CHAPTER X
The Law-Writer
On the eastern borders of Chancery Lane, that is to say, more particularly in Cook's Court, Cursitor Street, Mr. Snagsby, law-stationer, pursues his lawful calling. In the shade of Cook's Court, at most times a shady place, Mr. Snagsby has dealt in all sorts of blank forms of legal process; in skins and rolls of parchment; in paper—foolscap, brief, draft, brown, white, whitey-brown, and blotting; in stamps; in office-quills, pens, ink, India-rubber, pounce, pins, pencils, sealing-wax, and wafers; in red tape and green ferret; in pocket-books, almanacs, diaries, and law lists; in string boxes, rulers, inkstands—glass and leaden—pen-knives, scissors, bodkins, and other small office-cutlery; in short, in articles too numerous to mention, ever since he was out of his time and went into partnership with Peffer. On that occasion, Cook's Court was in a manner revolutionized by the new inscription in fresh paint, PEFFER AND SNAGSBY, displacing the time-honoured and not easily to be deciphered legend PEFFER only. For smoke, which is the London ivy, had so wreathed itself round Peffer's name and clung to his dwelling-place that the affectionate parasite quite overpowered the parent tree.

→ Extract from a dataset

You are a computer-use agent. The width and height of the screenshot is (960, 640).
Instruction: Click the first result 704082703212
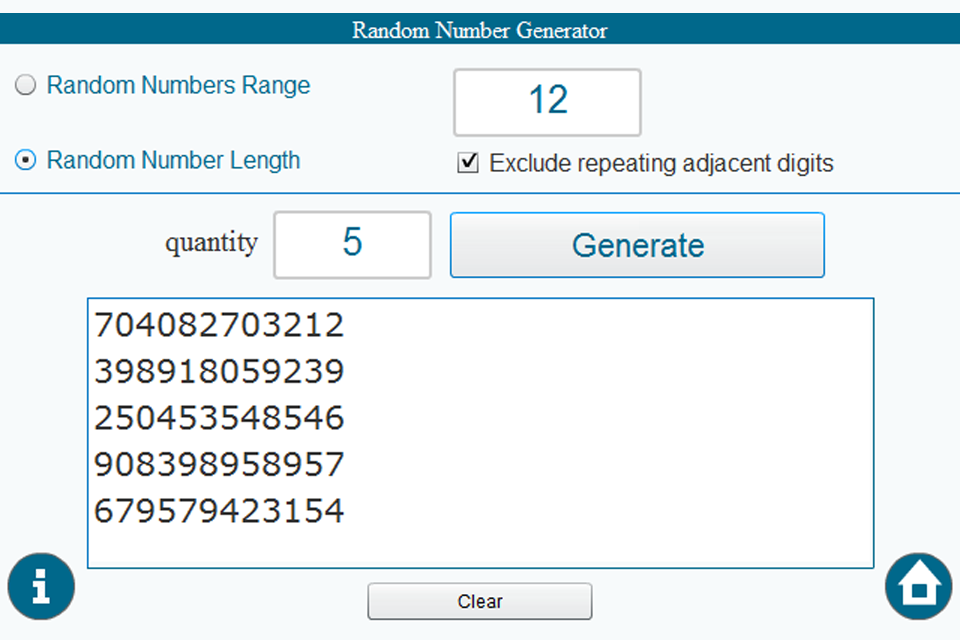219,326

Peffer is never seen in Cook's Court now. He is not expected there, for he has been recumbent this quarter of a century in the churchyard of St. Andrews, Holborn, with the waggons and hackney-coaches roaring past him all the day and half the night like one great dragon. If he ever steal forth when the dragon is at rest to air himself again in Cook's Court until admonished to return by the crowing of the sanguine c**k in the cellar at the little dairy in Cursitor Street, whose ideas of daylight it would be curious to ascertain, since he knows from his personal observation next to nothing about it—if Peffer ever do revisit the pale glimpses of Cook's Court, which no law-stationer in the trade can positively deny, he comes invisibly, and no one is the worse or wiser.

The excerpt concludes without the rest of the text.